### What the exercise asks
For the entries below, the result should be an exact transcription of the lines from the one with "Bosch в Санкт-Петербурге (250, 2532)" up to and including the one with "Пылесос Bosch BCS711PET (195, 1772)", and only those.

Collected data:
|---|

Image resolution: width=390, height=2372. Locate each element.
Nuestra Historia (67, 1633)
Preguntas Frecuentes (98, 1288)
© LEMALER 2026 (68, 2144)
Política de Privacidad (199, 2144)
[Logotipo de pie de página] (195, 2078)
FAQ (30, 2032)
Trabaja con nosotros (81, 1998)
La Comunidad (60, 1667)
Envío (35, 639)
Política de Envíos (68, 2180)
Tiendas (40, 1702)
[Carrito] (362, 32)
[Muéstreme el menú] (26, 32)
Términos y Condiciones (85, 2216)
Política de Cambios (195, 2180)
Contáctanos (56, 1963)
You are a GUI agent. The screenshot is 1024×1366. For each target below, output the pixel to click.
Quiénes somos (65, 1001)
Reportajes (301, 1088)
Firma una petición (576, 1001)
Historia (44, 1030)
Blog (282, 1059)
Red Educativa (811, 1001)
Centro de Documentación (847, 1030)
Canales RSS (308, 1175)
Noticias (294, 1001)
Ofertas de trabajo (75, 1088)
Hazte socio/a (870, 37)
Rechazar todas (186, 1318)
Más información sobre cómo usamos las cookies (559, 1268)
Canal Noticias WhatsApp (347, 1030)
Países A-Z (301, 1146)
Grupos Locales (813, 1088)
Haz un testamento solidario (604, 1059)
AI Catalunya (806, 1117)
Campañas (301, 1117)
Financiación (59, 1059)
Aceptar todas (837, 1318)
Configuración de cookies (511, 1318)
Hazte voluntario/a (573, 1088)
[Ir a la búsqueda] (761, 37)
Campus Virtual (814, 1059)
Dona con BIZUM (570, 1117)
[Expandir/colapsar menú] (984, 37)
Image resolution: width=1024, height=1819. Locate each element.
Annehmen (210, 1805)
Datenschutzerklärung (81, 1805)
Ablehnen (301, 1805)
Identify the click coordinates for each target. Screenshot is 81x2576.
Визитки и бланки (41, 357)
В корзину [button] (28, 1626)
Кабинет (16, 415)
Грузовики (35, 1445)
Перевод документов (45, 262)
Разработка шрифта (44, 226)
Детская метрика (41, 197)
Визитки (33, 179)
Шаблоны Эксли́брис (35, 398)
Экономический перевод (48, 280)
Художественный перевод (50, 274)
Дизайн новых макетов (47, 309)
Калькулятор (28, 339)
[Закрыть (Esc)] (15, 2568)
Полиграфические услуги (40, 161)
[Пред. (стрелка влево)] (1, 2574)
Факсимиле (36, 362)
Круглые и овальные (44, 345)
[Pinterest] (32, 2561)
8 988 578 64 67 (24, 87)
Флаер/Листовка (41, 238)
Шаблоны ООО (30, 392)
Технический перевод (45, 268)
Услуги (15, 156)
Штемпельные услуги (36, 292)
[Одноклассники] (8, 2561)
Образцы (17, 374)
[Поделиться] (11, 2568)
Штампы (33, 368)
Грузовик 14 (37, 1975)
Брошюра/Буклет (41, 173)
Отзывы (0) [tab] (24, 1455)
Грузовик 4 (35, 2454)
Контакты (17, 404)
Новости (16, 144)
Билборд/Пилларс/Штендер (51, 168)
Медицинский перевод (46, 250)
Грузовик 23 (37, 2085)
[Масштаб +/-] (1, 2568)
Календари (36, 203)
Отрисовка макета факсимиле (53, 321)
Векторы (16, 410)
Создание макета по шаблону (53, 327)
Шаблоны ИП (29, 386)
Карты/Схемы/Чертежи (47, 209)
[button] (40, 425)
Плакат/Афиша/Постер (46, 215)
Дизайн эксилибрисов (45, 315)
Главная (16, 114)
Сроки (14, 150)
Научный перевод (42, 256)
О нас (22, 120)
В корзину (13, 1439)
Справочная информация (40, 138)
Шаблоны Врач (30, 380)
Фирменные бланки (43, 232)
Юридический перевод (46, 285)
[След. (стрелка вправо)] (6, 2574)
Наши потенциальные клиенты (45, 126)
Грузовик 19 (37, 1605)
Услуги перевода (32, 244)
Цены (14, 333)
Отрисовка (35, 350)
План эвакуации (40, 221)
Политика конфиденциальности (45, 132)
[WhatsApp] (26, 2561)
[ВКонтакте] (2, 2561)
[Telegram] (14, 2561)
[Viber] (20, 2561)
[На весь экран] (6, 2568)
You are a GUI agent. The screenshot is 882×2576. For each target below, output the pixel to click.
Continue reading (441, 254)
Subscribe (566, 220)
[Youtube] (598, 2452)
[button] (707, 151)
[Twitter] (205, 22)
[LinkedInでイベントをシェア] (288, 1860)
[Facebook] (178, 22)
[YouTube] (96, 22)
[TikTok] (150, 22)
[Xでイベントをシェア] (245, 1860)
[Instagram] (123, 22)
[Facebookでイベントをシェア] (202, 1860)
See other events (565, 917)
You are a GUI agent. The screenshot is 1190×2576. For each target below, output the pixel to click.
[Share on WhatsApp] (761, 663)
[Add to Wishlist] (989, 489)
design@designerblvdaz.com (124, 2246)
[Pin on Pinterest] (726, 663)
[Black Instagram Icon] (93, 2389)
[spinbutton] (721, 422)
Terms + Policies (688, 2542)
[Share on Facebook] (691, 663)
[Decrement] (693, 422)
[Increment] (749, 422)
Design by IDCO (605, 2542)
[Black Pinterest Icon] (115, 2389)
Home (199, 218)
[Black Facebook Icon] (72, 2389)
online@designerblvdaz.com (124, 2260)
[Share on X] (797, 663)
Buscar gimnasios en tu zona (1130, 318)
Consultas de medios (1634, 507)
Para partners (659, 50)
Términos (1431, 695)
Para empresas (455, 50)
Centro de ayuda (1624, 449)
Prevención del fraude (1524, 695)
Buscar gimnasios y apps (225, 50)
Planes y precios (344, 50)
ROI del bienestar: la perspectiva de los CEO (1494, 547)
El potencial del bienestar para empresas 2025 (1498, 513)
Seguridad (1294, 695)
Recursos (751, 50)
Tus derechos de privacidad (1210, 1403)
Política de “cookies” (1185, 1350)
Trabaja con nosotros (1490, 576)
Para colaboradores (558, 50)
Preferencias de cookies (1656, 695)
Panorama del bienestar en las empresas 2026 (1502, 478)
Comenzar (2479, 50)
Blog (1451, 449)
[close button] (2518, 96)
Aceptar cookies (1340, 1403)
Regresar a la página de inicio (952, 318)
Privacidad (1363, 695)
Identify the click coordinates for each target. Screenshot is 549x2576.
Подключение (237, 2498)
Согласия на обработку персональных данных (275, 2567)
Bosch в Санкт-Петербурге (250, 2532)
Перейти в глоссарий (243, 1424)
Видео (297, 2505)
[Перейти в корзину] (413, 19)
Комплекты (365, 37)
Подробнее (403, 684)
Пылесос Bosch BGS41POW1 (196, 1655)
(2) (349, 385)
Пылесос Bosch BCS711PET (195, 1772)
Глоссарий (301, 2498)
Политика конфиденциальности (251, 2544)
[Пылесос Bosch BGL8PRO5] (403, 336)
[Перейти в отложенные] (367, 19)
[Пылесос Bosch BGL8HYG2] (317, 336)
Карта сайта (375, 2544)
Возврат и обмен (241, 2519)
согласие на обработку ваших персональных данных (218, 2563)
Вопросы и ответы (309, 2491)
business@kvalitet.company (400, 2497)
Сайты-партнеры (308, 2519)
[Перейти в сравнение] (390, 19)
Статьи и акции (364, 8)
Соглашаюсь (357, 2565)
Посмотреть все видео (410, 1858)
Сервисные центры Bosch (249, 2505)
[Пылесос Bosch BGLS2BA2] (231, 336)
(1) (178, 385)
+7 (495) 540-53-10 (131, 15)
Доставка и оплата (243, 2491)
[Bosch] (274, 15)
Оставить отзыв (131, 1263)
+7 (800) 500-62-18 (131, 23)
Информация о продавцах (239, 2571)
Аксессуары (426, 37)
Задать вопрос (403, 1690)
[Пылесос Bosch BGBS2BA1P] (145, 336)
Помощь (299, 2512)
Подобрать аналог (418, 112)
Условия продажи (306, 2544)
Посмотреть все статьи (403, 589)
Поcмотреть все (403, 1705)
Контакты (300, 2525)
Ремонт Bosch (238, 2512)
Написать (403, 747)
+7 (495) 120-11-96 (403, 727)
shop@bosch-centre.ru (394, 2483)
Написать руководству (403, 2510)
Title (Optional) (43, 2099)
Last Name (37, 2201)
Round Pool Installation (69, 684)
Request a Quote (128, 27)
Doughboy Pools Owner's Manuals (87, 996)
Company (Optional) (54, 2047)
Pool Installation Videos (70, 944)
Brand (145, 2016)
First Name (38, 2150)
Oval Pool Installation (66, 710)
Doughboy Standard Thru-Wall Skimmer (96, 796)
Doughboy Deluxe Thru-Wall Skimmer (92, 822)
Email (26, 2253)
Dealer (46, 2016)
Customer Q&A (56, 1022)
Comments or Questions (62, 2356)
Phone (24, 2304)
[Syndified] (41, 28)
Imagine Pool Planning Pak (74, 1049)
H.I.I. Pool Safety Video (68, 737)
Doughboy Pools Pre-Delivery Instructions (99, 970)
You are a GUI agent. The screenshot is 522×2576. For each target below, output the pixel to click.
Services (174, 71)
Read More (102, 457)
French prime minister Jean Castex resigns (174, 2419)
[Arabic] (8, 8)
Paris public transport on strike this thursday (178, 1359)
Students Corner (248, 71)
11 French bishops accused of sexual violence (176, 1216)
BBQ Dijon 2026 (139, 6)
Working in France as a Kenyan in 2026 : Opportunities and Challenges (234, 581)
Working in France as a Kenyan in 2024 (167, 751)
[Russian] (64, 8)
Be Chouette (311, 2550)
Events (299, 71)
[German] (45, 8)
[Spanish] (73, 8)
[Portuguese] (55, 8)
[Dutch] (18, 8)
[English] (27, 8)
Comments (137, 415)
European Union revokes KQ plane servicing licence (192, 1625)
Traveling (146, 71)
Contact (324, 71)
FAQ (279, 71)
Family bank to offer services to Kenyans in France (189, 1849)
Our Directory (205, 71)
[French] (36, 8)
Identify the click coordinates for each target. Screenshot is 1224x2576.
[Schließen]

|---|

### Response to this exercise
Bosch в Санкт-Петербурге (250, 2532)
Перейти в глоссарий (243, 1424)
Видео (297, 2505)
[Перейти в корзину] (413, 19)
Комплекты (365, 37)
Подробнее (403, 684)
Пылесос Bosch BGS41POW1 (196, 1655)
(2) (349, 385)
Пылесос Bosch BCS711PET (195, 1772)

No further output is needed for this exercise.